THE RECORDS:
============

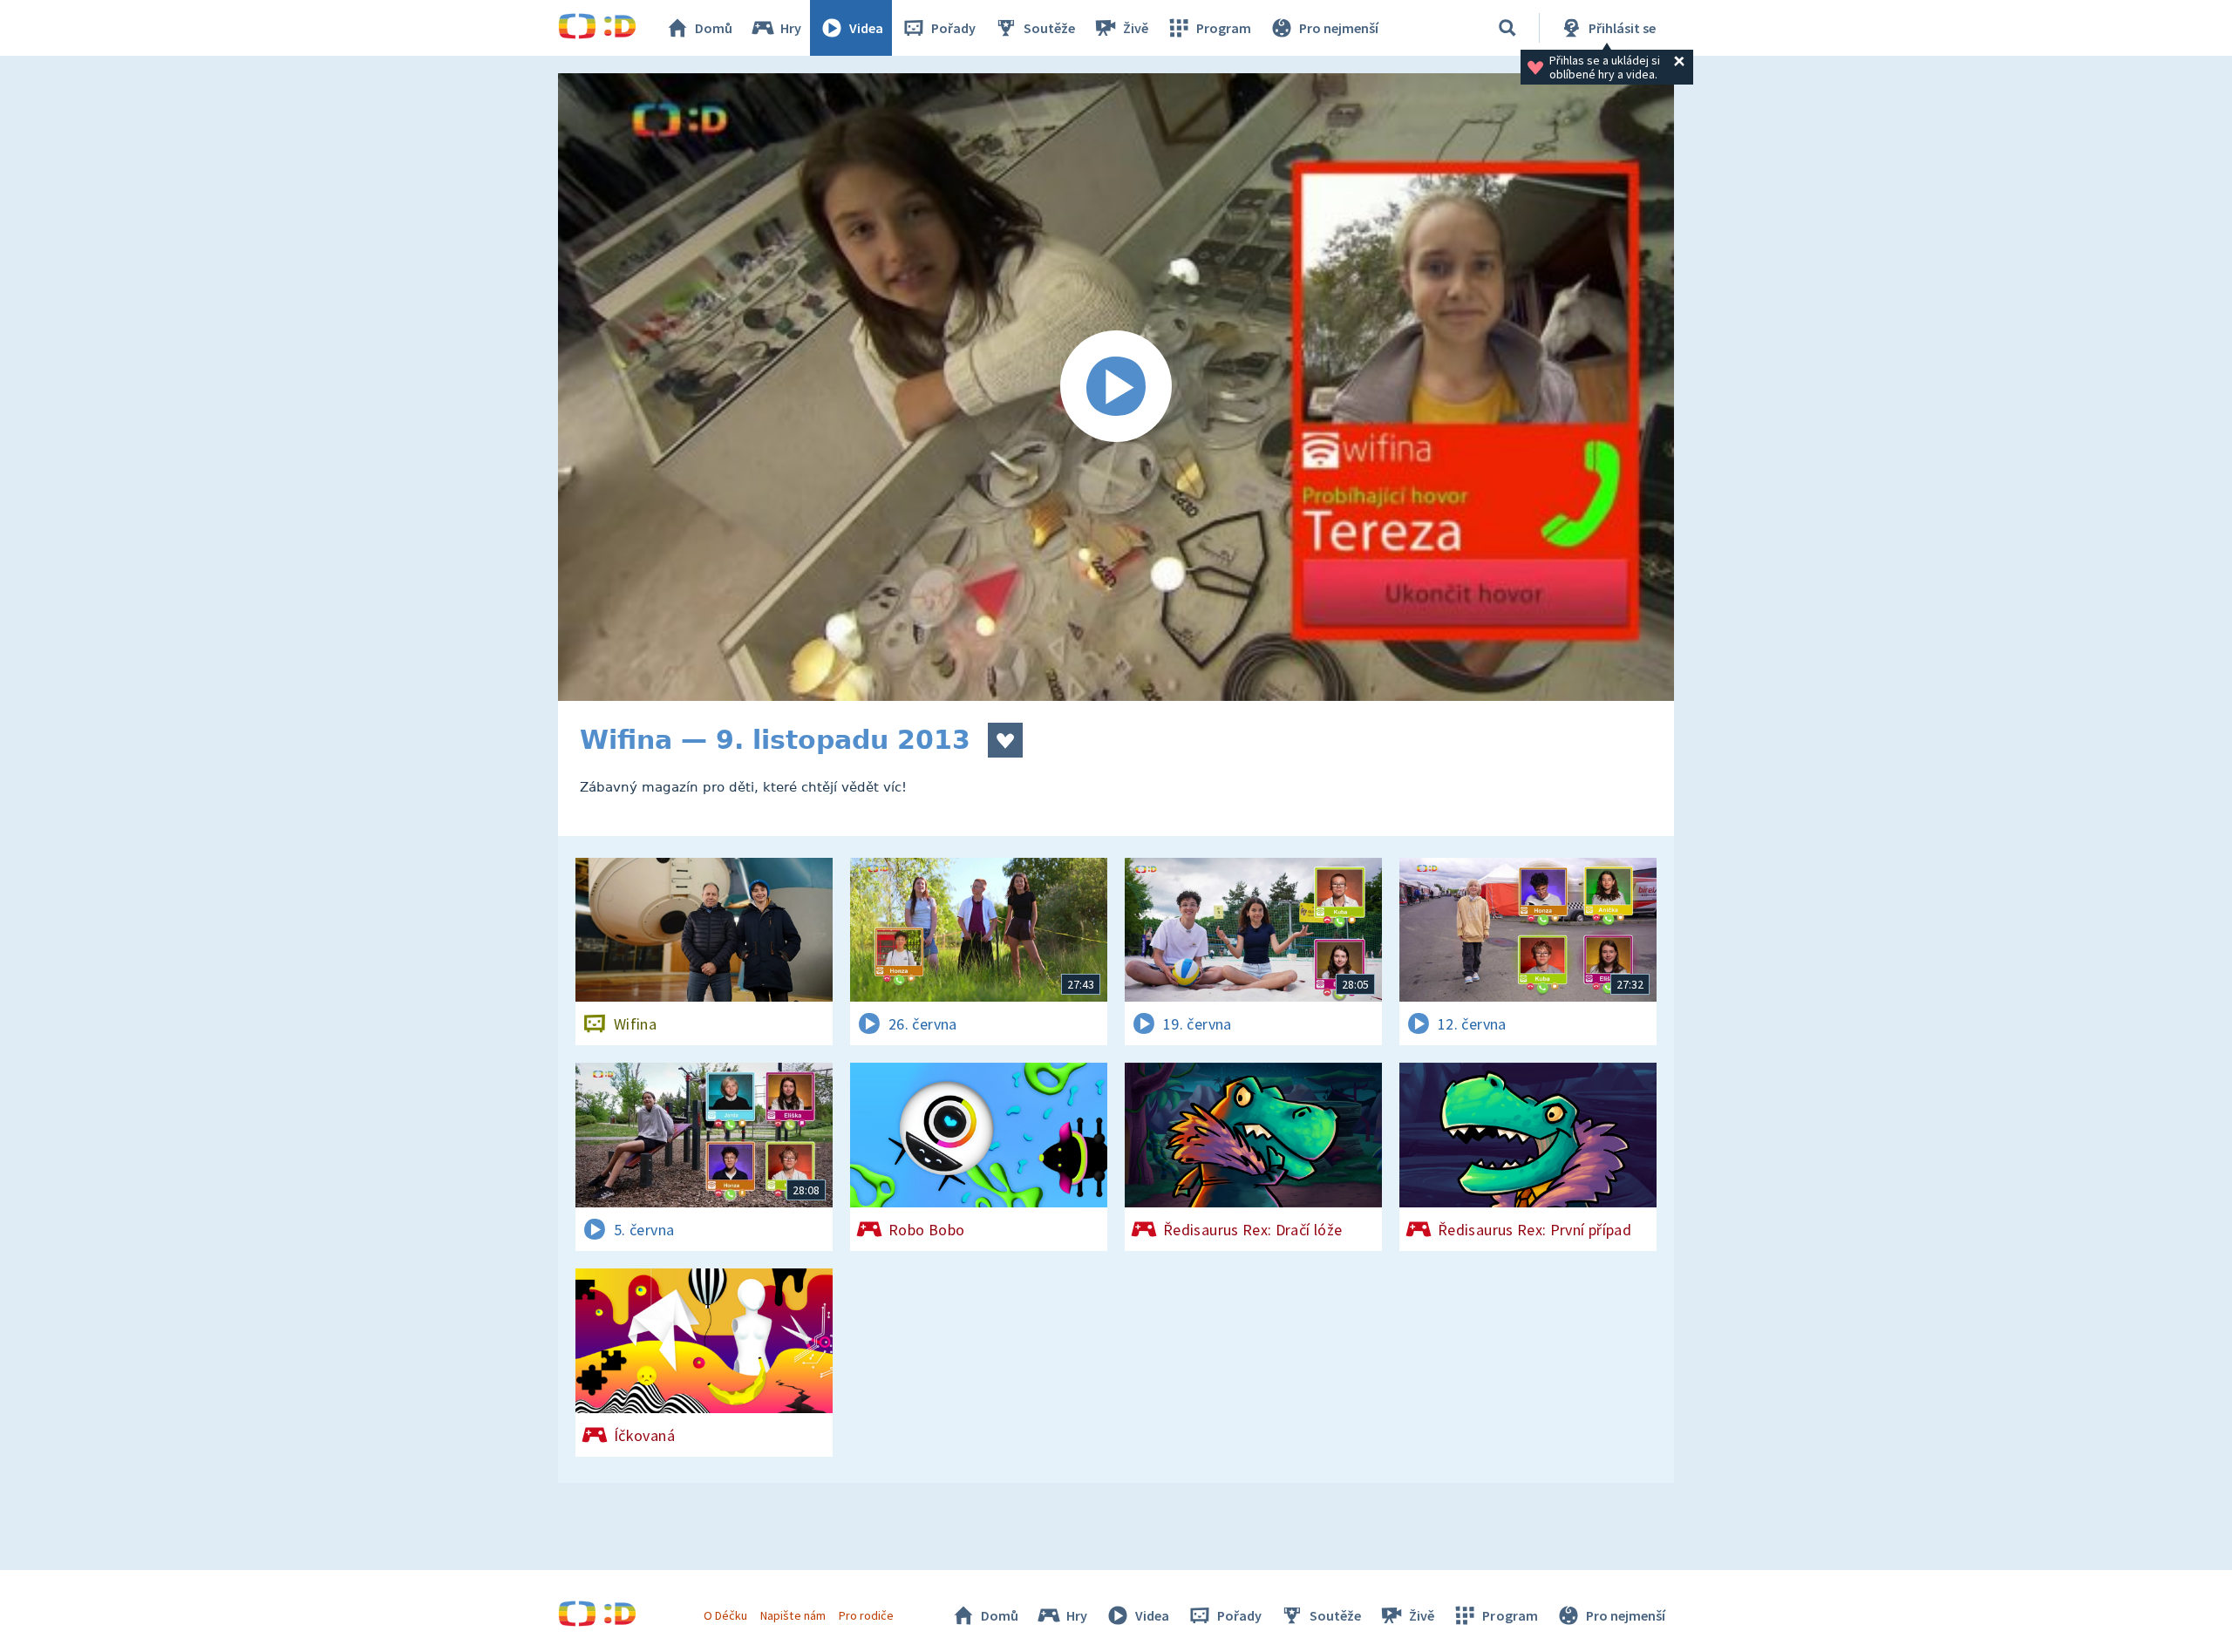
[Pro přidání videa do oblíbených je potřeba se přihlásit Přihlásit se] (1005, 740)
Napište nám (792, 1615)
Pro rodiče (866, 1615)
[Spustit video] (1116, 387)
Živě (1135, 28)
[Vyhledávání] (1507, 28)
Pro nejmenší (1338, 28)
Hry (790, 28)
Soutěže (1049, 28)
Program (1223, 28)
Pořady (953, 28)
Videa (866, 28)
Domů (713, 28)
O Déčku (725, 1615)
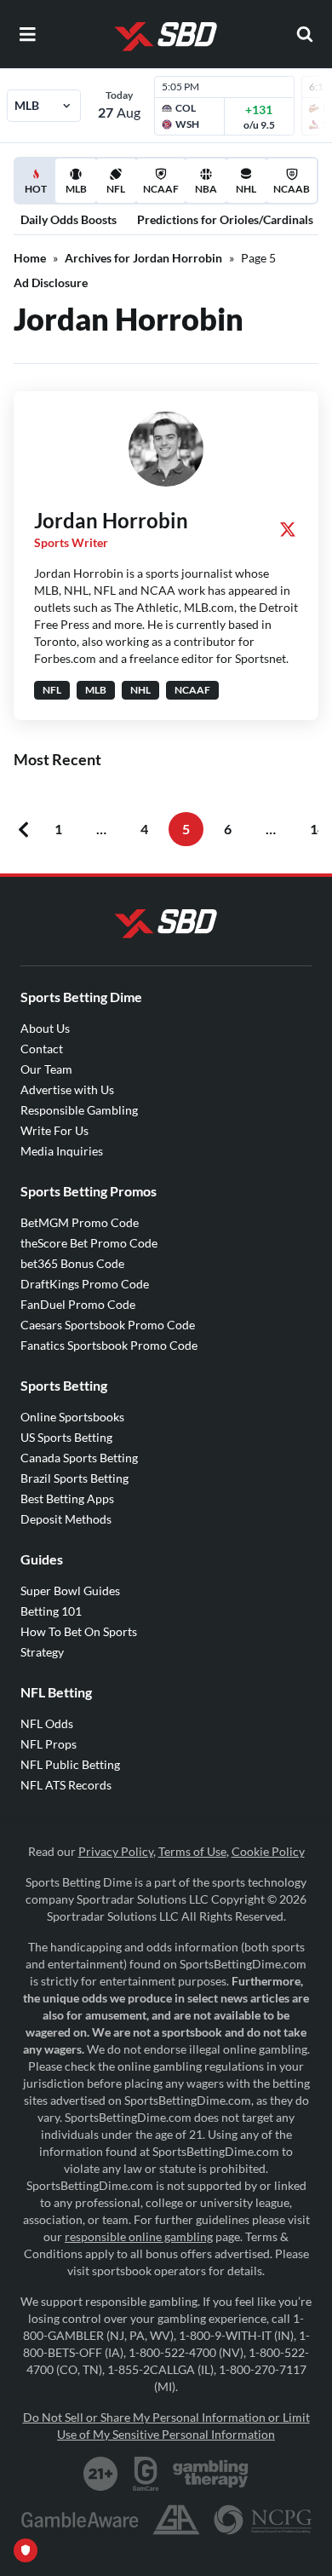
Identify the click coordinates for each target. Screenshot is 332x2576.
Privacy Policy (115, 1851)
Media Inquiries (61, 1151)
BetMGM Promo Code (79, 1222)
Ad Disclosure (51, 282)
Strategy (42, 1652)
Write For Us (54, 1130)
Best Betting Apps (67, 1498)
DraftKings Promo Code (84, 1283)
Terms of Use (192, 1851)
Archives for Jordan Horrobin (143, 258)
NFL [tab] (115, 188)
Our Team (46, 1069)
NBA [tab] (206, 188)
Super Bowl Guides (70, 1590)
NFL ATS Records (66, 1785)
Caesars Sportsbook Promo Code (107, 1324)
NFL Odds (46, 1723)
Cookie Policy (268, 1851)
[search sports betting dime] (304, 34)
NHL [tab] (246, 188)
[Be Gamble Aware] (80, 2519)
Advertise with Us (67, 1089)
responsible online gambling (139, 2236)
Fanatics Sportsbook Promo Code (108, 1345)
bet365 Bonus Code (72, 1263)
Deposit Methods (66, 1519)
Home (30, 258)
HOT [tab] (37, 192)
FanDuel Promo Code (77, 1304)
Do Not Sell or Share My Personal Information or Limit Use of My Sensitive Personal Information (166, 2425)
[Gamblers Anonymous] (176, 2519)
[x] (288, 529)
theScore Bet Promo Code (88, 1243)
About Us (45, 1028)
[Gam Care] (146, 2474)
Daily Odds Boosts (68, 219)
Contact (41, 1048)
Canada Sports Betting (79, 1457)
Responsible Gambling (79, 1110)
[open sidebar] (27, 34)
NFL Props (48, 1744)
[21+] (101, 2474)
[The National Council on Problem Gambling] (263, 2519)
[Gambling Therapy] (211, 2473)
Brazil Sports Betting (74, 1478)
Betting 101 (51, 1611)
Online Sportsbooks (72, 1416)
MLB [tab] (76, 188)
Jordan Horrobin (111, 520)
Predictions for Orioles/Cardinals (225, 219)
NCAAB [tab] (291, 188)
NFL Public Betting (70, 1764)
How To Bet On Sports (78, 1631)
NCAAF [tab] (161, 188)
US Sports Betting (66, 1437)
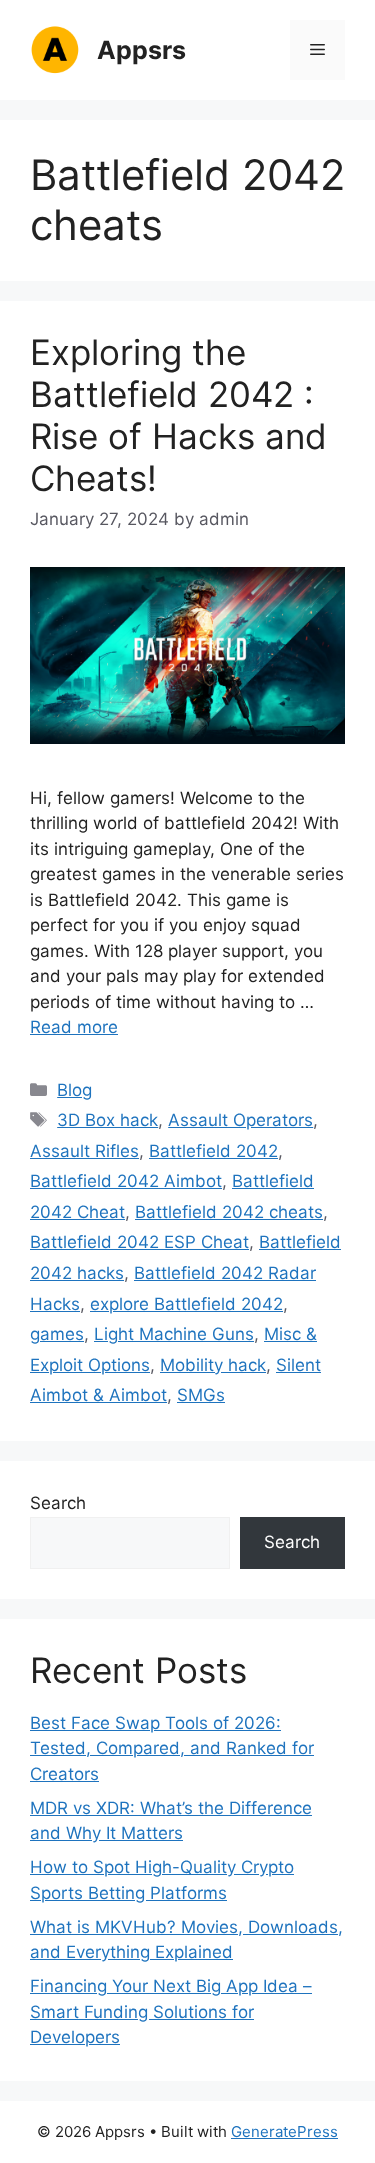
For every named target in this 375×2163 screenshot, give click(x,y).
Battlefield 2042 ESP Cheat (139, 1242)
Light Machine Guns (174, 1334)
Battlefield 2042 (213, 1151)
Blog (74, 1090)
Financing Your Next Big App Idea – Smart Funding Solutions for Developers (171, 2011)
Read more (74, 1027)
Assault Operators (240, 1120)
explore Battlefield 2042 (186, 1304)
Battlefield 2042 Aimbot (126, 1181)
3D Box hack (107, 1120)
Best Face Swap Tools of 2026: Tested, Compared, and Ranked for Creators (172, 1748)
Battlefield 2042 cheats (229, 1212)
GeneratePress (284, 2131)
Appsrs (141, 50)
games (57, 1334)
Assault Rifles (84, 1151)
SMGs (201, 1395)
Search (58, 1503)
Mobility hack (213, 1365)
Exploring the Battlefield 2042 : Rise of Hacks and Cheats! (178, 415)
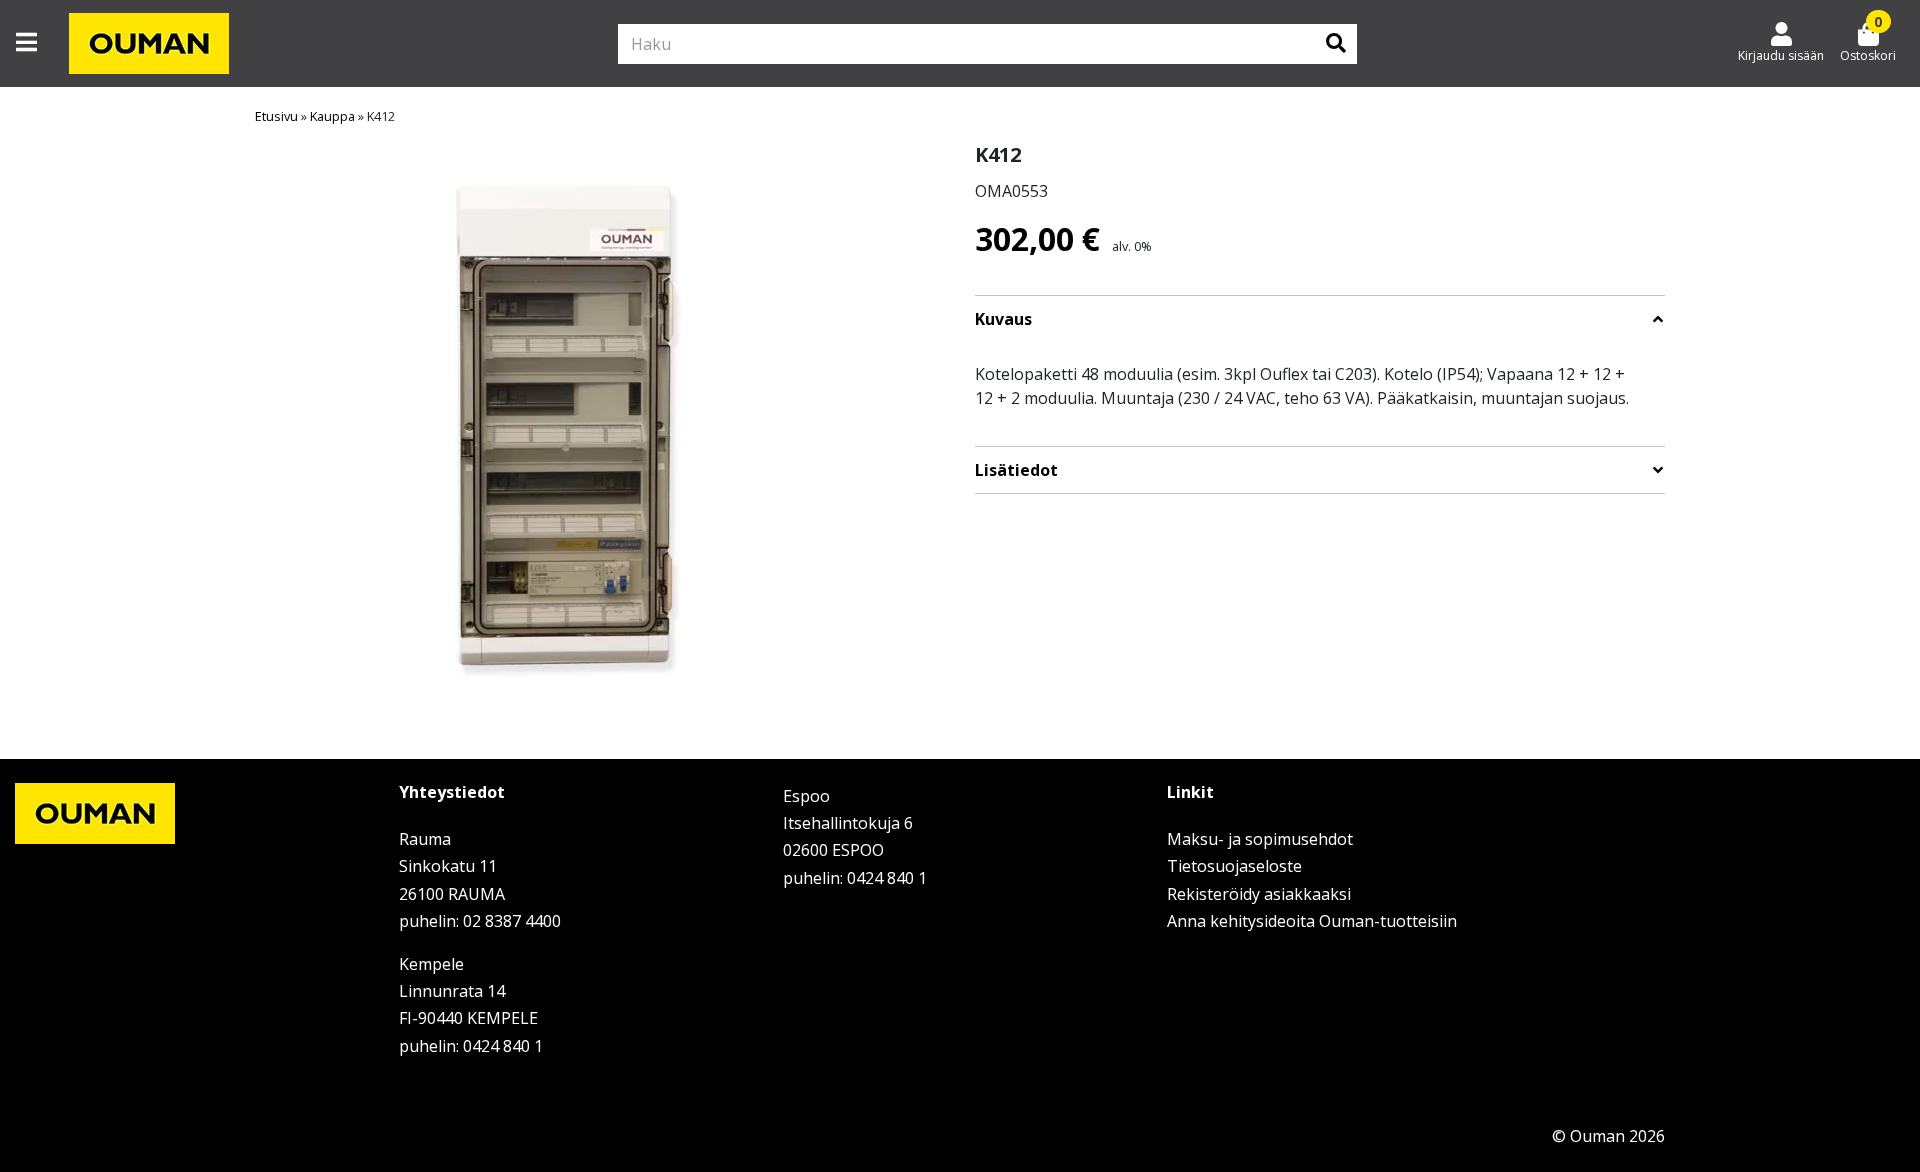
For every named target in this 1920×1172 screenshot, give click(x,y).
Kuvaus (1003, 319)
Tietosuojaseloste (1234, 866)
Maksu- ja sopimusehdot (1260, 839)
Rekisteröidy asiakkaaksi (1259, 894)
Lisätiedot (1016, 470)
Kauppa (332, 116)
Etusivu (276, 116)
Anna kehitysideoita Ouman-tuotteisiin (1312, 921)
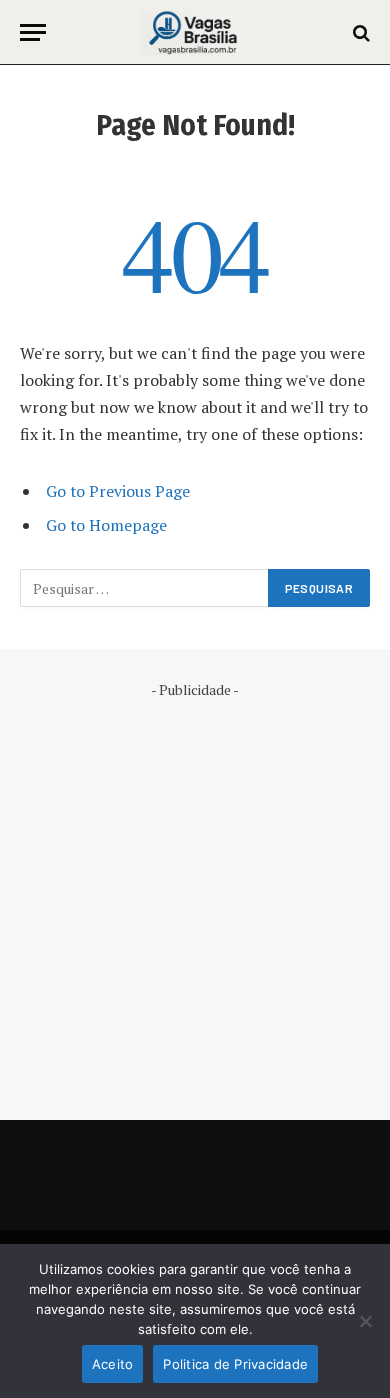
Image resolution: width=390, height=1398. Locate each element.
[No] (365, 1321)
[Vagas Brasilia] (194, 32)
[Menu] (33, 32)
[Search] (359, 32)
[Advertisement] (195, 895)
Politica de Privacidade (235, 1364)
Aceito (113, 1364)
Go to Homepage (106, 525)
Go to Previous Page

============

WHAT TO DO: Would you write out exactly the lines above, starting at the line containing "[x] (288, 529)" and stopping after the line containing "Battlefield 2042 cheats (229, 1212)"? Omit the pictures.

RESULT OF THIS EXERCISE:
[x] (288, 529)
theScore Bet Promo Code (88, 1243)
About Us (45, 1028)
[Gam Care] (146, 2474)
Daily Odds Boosts (68, 219)
Contact (41, 1048)
Canada Sports Betting (79, 1457)
Responsible Gambling (79, 1110)
[open sidebar] (27, 34)
NFL Props (48, 1744)
[21+] (101, 2474)
[The National Council on Problem Gambling] (263, 2519)
[Gambling Therapy] (211, 2473)
Brazil Sports Betting (74, 1478)
Betting 101 (51, 1611)
Online Sportsbooks (72, 1416)
MLB [tab] (76, 188)
Jordan Horrobin (111, 520)
Predictions for Orioles/Cardinals (225, 219)
NCAAB [tab] (291, 188)
NFL Public Betting (70, 1764)
How To Bet On Sports (78, 1631)
NCAAF [tab] (161, 188)
US Sports Betting (66, 1437)
For every named target in this 375×2163 screenshot, give click(x,y).
Battlefield 2042 ESP Cheat (139, 1242)
Light Machine Guns (174, 1334)
Battlefield 2042 (213, 1151)
Blog (74, 1090)
Financing Your Next Big App Idea – Smart Funding Solutions for Developers (171, 2011)
Read more (74, 1027)
Assault Operators (240, 1120)
explore Battlefield 2042 (186, 1304)
Battlefield 2042 Aimbot (126, 1181)
3D Box hack (107, 1120)
Best Face Swap Tools of 2026: Tested, Compared, and Ranked for Creators (172, 1748)
Battlefield 2042 cheats (229, 1212)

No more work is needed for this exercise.